Gao Tong-Yao, Wang Xu-Zheng, Xie Yu-Han, Wang Tong, Lu Yun-Bi, Huang Lu-Long, Chen Cong, Zhang Ming, Ma Xin, Chen Ya-Ling, Liang Fu-Xiang, Lou Zhi-Ling, Li Jin-Sheng, Yu Yi-Fan, Wu Jian-Bin, Ma Xiao-Ru, Wang Hua-Li, Tang Chun, Zhang Wei-Ping
Department of Pharmacology, Zhejiang University School of Medicine, Hangzhou, China.
Zhejiang Key Laboratory of Drug Prevention and Control Technology, The Department of Criminal Science and Technology, Zhejiang Police College, Hangzhou, China.
Alzheimers Dement. 2025 Sep;21(9):e70730. doi: 10.1002/alz.70730.
Dementia with Lewy bodies (DLB), a prevalent neurodegenerative dementia, involves α-synuclein (α-syn) aggregates and frequent amyloid beta (Aβ) co-pathology, but mechanistic drivers remain unclear.
We crossed pink1 knockout with APP/PS1 mice, and assessed behavioral and pathological phenotypes of the resulting animals. We also performed biochemical and biophysical characterizations of PTEN-induced kinase 1 (PINK1) phosphorylation of α-syn.
DLB brains show PINK1 deficiency alongside α-syn and Aβ co-pathology. Mirroring human DLB patients, APP/PS1::pink1-/- mice spontaneously develop Lewy pathology at endogenous α-syn levels, affecting both central and peripheral nervous systems with heterogeneous phenotypes. Mechanistically, PINK1 phosphorylates α-syn at Thr44, suppressing Aβ-induced α-syn aggregation. Moreover, pT44-α-syn levels are correlated with PINK1 expression and activity in human brains.
PINK1 deficiency synergizes with Aβ to promote Lewy pathology via loss of protective α-syn phosphorylation. The APP/PS1::pink1-/- model recapitulates key DLB features without α-syn overexpression, offering a valuable tool for future mechanistic and therapeutic studies.

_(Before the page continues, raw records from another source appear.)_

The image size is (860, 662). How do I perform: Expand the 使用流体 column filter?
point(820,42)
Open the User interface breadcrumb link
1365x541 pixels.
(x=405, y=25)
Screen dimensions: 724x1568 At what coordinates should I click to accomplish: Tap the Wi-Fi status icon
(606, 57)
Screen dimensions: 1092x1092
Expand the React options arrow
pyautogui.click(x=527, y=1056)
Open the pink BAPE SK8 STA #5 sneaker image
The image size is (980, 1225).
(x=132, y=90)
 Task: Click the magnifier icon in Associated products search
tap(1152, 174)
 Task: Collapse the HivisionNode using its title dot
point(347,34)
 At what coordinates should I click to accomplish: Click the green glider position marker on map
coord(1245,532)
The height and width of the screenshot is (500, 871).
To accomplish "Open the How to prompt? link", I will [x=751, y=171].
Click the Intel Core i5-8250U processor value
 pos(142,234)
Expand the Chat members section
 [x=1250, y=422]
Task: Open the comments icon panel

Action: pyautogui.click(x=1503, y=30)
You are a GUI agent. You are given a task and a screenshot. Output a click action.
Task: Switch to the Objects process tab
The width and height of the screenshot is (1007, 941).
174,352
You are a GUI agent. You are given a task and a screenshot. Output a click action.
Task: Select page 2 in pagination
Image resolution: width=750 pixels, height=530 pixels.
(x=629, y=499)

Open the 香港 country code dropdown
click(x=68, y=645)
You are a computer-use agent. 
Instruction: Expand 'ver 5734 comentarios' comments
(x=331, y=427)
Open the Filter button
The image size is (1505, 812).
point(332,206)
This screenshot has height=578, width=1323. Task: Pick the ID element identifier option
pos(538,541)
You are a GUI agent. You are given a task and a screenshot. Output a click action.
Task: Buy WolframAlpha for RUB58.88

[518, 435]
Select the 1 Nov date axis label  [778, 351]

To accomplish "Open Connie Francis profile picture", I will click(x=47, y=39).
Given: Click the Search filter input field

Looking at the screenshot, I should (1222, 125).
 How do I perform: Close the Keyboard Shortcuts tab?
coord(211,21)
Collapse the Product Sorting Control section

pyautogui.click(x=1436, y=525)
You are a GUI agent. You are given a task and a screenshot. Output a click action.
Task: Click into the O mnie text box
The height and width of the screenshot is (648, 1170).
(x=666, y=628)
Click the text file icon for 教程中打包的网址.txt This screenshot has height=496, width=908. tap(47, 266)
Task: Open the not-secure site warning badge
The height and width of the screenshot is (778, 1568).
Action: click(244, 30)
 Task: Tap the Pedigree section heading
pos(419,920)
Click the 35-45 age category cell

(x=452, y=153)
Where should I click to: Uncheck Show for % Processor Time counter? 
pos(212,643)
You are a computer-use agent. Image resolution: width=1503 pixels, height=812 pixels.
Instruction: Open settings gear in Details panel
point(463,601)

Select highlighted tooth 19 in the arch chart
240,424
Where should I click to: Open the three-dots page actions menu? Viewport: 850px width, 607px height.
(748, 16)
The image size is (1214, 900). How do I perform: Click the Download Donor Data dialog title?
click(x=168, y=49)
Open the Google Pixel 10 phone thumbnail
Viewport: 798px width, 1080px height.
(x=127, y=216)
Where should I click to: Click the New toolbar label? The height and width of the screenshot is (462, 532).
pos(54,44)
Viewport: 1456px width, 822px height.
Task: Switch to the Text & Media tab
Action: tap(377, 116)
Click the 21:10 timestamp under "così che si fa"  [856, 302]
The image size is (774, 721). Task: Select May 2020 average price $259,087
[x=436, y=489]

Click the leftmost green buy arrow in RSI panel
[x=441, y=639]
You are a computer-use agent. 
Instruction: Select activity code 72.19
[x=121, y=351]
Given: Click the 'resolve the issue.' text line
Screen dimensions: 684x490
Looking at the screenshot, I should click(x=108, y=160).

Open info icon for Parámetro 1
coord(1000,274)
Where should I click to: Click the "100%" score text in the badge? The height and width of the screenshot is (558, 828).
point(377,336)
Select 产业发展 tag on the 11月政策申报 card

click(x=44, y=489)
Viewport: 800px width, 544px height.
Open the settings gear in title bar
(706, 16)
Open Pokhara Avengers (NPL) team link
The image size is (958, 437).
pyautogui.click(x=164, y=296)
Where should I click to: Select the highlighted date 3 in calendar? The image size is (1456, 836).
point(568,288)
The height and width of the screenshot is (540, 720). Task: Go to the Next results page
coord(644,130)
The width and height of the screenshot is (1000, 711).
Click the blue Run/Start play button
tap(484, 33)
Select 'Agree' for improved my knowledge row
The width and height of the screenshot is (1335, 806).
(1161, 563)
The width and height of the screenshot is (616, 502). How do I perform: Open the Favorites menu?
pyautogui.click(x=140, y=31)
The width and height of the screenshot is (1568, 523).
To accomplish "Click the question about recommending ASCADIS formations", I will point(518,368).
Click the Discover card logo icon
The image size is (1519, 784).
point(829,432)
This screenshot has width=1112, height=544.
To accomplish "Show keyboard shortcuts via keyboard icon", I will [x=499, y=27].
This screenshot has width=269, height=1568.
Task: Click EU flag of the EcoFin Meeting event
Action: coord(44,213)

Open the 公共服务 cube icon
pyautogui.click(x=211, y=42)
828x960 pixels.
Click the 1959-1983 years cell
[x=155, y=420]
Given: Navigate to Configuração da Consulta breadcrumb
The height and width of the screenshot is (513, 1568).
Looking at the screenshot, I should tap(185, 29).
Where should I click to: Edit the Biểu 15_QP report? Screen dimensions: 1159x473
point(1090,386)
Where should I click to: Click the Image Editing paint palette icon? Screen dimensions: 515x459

PTEN-induced kinase 1 (PINK1) deficiency, either through reduced expression or impaired activity, is found in human dementia with Lewy bodies (DLB) patients with amyloid beta (Aβ) co-pathology. PINK1 specifically phosphorylates α-synuclein at Thr44, inhibiting Aβ-induced aggregation and preventing the development of Lewy pathology. The APP/PS1::pink1-/- mouse model recapitulates key features of human DLB, exhibiting widespread Lewy pathology and heterogeneous phenotypes. PINK1 alterations emerge as a novel genetic risk factor for DLB, opening new avenues for diagnosis and therapeutic intervention.
路易体痴呆(DLB)是一种常见的神经退行性痴呆,涉及α-突触核蛋白(α-syn)聚集和频繁的淀粉样β蛋白(Aβ)共病理改变,但其机制驱动因素仍不清楚。
我们将pink1基因敲除小鼠与APP/PS1小鼠杂交,并评估所得动物的行为和病理表型。我们还对PTEN诱导激酶1(PINK1)介导的α-syn磷酸化进行了生化和生物物理特性分析。
DLB脑显示PINK1缺乏以及α-syn和Aβ共病理改变。与人类DLB患者相似,APP/PS1::pink1-/-小鼠在内源性α-syn水平下自发出现路易体病理改变,影响中枢和外周神经系统,表现出异质性表型。机制上,PINK1在苏氨酸44位点磷酸化α-syn,抑制Aβ诱导的α-syn聚集。此外,pT44-α-syn水平与人类大脑中的PINK1表达和活性相关。
PINK1缺乏与Aβ协同作用,通过保护性α-syn磷酸化的丧失促进路易体病理改变。APP/PS1::pink1-/-模型在没有α-syn过表达的情况下重现了关键的DLB特征,为未来的机制和治疗研究提供了有价值的工具。
在伴有淀粉样β蛋白(Aβ)共病理改变的人类路易体痴呆(DLB)患者中发现,PTEN诱导激酶1(PINK1)缺乏,原因是表达降低或活性受损。PINK1特异性地在苏氨酸44位点磷酸化α-突触核蛋白,抑制Aβ诱导的聚集并防止路易体病理改变的发展。APP/PS1::pink1-/-小鼠模型重现了人类DLB的关键特征,表现出广泛的路易体病理改变和异质性表型。PINK1改变成为DLB的一种新的遗传危险因素,为诊断和治疗干预开辟了新途径。